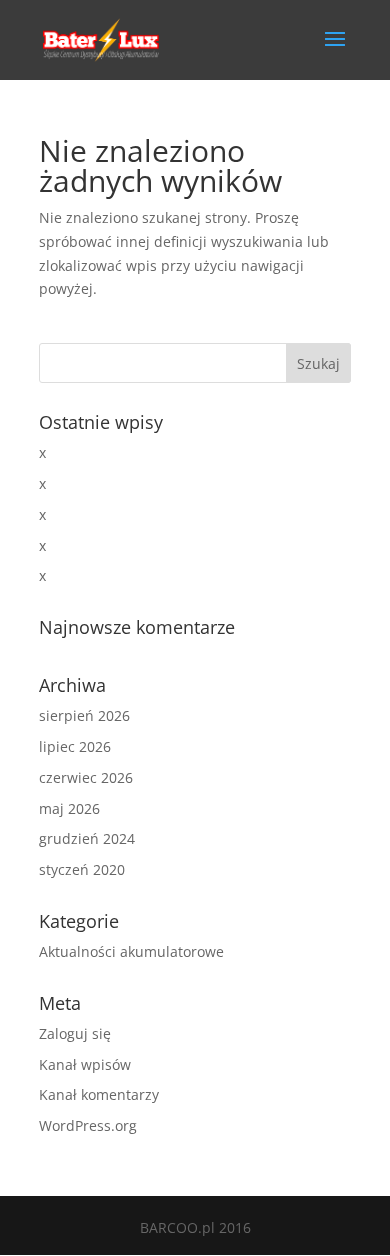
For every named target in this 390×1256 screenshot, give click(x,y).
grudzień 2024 (87, 838)
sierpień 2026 (84, 715)
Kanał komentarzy (99, 1094)
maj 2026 (69, 808)
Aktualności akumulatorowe (131, 951)
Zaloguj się (75, 1033)
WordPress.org (88, 1125)
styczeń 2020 (82, 869)
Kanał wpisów (85, 1064)
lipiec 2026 (75, 746)
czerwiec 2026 (86, 777)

= = =

Without the pictures, reproduce the entries exactly.

» **Response to the task**:
For every named target in this 390×1256 screenshot, give click(x,y).
grudzień 2024 (87, 838)
sierpień 2026 (84, 715)
Kanał komentarzy (99, 1094)
maj 2026 (69, 808)
Aktualności akumulatorowe (131, 951)
Zaloguj się (75, 1033)
WordPress.org (88, 1125)
styczeń 2020 (82, 869)
Kanał wpisów (85, 1064)
lipiec 2026 (75, 746)
czerwiec 2026 (86, 777)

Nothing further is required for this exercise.